What makes this package different from other known packages, is the optimization to stay undetected for most anti-bot solutions.

Another focus point is usability and quick prototyping, so expect a lot to work -as is- , with most method parameters having best practice defaults. Using 1 or 2 lines, this is up and running, providing best practice config by default.

While usability and convenience is important.
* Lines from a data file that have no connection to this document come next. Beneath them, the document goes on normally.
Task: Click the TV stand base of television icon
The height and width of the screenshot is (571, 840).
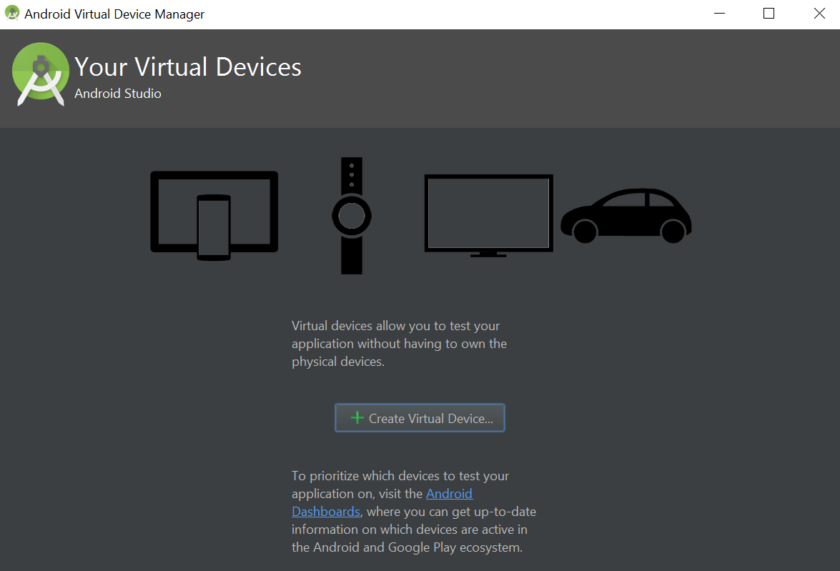Action: click(x=488, y=255)
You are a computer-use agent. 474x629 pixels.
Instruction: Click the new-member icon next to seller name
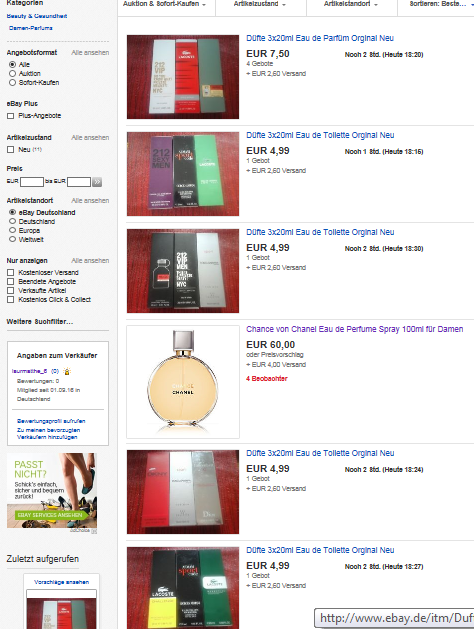(67, 371)
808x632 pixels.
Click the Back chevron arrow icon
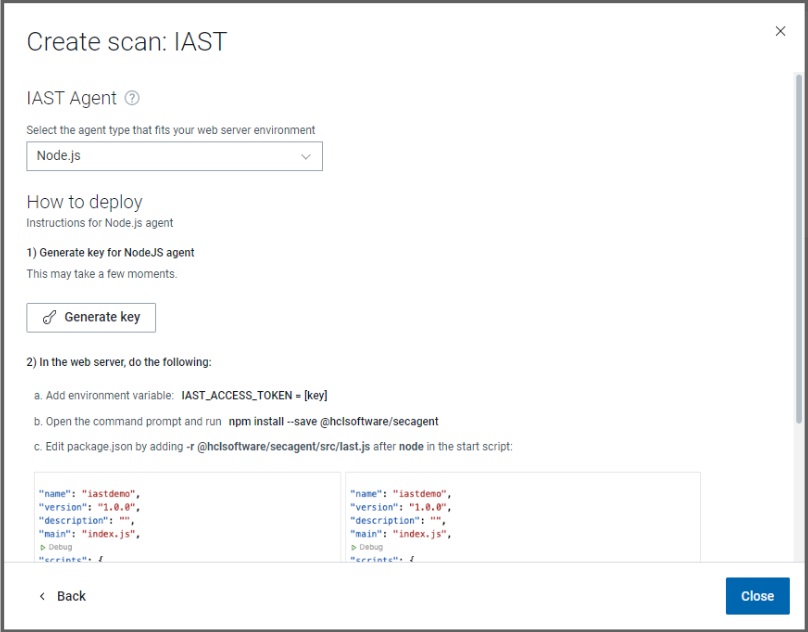(x=42, y=596)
It’s also easy to fully customizable everything using the entire array of CDP domains, methods and events available.

Some features

  • A blazing fast undetected chrome (-ish) automation library
  • No chromedriver binary or Selenium dependency
  • This equals bizarre performance increase and less detections!
  • Up and running in 1 line of code*
  • uses fresh profile on each run, cleans up on exit
  • save and load cookies to file to not repeat tedious login steps
  • smart element lookup, by selector or text, including iframe content. this could also be used as wait condition for a element to appear, since it will retry for the duration of until found. single element lookup by text using tab.find(), accepts a best_match flag, which will not naively return the first match, but will match candidates by closest matching text length.
  • descriptive __repr__ for elements, which represent the element as html
  • utility function to convert a running undetected_chromedriver.Chrome instance to a nodriver.Browser instance and contintue from there
  • packed with helpers and utility methods for most used and important operations

Installation

Since it’s a part of undetected-chromedriver, installation goes via

pip install undetected-chromedriver

In case you don’t want undetected-chromedriver, this package can be installed using

pip install nodriver

usage example

The aim of this project (just like undetected-chromedriver, somewhere long ago) is to keep it short and simple, so you can quickly open an editor or interactive session, type or paste a few lines and off you go.

import asyncio
import nodriver as uc

async def main():
    browser = await uc.start()
    page = await browser.get('https://www.nowsecure.nl')

    await page.save_screenshot()
    await page.get_content()
    await page.scroll_down(150)
    elems = await page.select_all('*[src]')
    for elem in elems:
        await elem.flash()

    page2 = await browser.get('https://twitter.com', new_tab=True)
    page3 = await browser.get('https://github.com/ultrafunkamsterdam/nodriver', new_window=True)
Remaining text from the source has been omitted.